From Casetext: Smarter Legal Research

Matter of Burkins v. Scully

Appellate Division of the Supreme Court of New York, Second Department
Feb 4, 1985
108 A.D.2d 743 (N.Y. App. Div. 1985)

Opinion

February 4, 1985

Appeal from the Supreme Court, Dutchess County (Benson, J.).


Judgment affirmed, without costs or disbursements.

The Department of Correctional Services has promulgated guidelines regulating the incentive allowances paid to inmates who participate in the various training programs established in certain correctional institutions pursuant to Correction Law § 200. These guidelines provide that when an inmate participating in such a program is transferred to another prison "for reasons other than `distribution of population'", the institution to which he is transferred is to determine the amount of incentive allowance the inmate is henceforth to receive. If the transfer is for purposes of "distribution of population", however, upon enrollment in a similar program at the receiving institution, the inmate is entitled to receive the same incentive allowance he was receiving at the transferring institution.
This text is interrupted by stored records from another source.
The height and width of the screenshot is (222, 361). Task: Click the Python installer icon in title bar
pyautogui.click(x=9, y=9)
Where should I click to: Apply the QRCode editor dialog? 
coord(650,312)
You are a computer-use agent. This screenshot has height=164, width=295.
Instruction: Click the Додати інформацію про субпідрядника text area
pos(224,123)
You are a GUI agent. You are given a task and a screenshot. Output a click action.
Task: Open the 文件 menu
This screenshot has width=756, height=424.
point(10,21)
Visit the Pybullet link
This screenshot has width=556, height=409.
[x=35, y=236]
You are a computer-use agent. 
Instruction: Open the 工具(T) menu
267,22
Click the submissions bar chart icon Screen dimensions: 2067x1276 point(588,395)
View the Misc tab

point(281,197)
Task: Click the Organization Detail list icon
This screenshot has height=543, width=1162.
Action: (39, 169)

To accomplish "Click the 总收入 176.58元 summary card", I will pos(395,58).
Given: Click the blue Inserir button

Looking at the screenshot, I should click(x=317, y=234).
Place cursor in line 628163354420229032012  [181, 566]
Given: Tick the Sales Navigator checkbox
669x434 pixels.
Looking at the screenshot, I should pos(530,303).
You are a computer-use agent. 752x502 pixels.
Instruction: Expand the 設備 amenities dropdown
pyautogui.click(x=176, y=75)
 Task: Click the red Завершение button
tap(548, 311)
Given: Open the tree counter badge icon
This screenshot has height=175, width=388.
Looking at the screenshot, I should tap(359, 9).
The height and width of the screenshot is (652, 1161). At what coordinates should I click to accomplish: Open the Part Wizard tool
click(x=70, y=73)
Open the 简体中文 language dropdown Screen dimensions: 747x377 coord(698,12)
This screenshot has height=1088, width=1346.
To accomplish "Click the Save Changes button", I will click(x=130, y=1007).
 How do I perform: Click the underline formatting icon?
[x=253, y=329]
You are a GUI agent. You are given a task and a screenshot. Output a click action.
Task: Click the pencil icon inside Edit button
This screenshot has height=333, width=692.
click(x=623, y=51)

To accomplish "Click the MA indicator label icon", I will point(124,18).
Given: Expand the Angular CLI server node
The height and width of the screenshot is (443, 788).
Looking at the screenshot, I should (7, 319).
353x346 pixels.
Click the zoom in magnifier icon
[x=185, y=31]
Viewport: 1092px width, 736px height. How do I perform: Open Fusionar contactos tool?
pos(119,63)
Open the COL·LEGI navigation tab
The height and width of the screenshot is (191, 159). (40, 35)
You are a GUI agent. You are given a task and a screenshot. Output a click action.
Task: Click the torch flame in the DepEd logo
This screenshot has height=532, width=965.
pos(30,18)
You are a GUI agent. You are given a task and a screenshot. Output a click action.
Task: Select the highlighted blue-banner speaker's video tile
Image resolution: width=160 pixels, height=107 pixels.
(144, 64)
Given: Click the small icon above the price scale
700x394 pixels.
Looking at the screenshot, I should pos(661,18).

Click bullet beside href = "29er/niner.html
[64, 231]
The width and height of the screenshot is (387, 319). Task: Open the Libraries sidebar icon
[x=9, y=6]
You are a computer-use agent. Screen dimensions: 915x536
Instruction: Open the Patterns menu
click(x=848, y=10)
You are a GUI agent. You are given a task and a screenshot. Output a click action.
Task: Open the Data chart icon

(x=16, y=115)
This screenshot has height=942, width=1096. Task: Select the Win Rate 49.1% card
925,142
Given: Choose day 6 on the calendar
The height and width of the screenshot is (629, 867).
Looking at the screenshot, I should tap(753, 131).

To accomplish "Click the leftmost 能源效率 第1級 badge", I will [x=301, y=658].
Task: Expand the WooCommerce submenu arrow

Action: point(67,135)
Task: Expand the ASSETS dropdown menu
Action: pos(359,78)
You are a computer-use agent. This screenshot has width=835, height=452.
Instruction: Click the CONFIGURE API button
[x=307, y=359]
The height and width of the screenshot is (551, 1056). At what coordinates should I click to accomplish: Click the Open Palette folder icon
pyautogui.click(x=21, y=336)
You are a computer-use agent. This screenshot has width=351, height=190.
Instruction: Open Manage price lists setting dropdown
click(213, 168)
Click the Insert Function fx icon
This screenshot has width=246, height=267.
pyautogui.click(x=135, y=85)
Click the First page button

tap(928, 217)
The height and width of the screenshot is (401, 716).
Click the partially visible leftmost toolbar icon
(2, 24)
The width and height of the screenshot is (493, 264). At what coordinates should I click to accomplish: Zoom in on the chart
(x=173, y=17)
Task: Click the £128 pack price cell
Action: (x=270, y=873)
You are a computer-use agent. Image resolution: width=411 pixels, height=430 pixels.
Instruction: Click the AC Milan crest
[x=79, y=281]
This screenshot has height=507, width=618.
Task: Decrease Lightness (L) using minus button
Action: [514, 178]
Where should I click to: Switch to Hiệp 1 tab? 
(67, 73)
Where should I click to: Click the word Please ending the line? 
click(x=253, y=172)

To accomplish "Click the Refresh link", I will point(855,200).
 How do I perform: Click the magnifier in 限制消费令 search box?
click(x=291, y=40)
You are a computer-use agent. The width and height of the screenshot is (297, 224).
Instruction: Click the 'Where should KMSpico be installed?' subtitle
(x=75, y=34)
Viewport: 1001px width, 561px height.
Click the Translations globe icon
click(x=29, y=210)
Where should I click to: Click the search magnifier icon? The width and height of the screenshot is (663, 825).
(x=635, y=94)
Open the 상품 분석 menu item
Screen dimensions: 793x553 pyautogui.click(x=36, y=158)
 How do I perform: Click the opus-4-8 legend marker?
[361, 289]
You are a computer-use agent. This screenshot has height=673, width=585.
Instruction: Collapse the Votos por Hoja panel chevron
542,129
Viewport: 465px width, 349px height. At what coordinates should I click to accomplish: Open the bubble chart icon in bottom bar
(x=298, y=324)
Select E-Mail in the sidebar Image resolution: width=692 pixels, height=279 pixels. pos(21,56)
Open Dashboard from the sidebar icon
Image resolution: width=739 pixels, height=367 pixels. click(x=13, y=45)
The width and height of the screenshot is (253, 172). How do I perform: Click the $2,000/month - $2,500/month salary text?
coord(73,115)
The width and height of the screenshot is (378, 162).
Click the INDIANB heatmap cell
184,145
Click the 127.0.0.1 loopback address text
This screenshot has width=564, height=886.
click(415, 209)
Prior to March 24, 1981, petitioner was participating in a training program at Comstock Correctional Facility and was receiving an incentive allowance of $1.25 per day. Petitioner was then transferred to Green Haven Correctional Facility, where his incentive allowance was decreased to 45 cents per day. After exhausting all possible administrative remedies, petitioner instituted this proceeding. He now appeals from a judgment dismissing the petition. Since the record does not indicate that petitioner was transferred for purposes of "distribution of population", the decrease in his incentive allowance was in accord with the applicable regulations ( see, Matter of Kibbe v Scully, 97 A.D.2d 795).

Petitioner seeks to argue that the guidelines arbitrarily deprived him of a claimed interest in his prior rate of incentive allowance purportedly protected by the due process clause. This constitutional issue, not having been raised at Special Term, was not preserved for appellate review ( see, Melahn v Hearn, 60 N.Y.2d 944; Matherson v Marchello, 100 A.D.2d 233, 241, n 4). Moreover, even were we to reach it, we would reject it ( see, Matter of Cooper v Smith, 63 N.Y.2d 615, affg 99 A.D.2d 644; Matter of Duval v Smith, 50 A.D.2d 1066, 1067).

Petitioner also contends that Correction Law § 200 requires the Commissioner to establish a uniform rate of incentive allowances at all institutions where a training program is established. Although this issue also was not raised before Special Term, it is reviewable by this court because "the question presented is one of law `which appeared on the face of the record and which could not have been avoided by [respondent] if brought to [his] attention at the proper juncture'" ( Matter of Block v Franklin Sq. Union Free School Dist., 72 A.D.2d 602, quoting from Matter of Knickerbocker Field Club v Site Selection Bd., 41 A.D.2d 539, 540).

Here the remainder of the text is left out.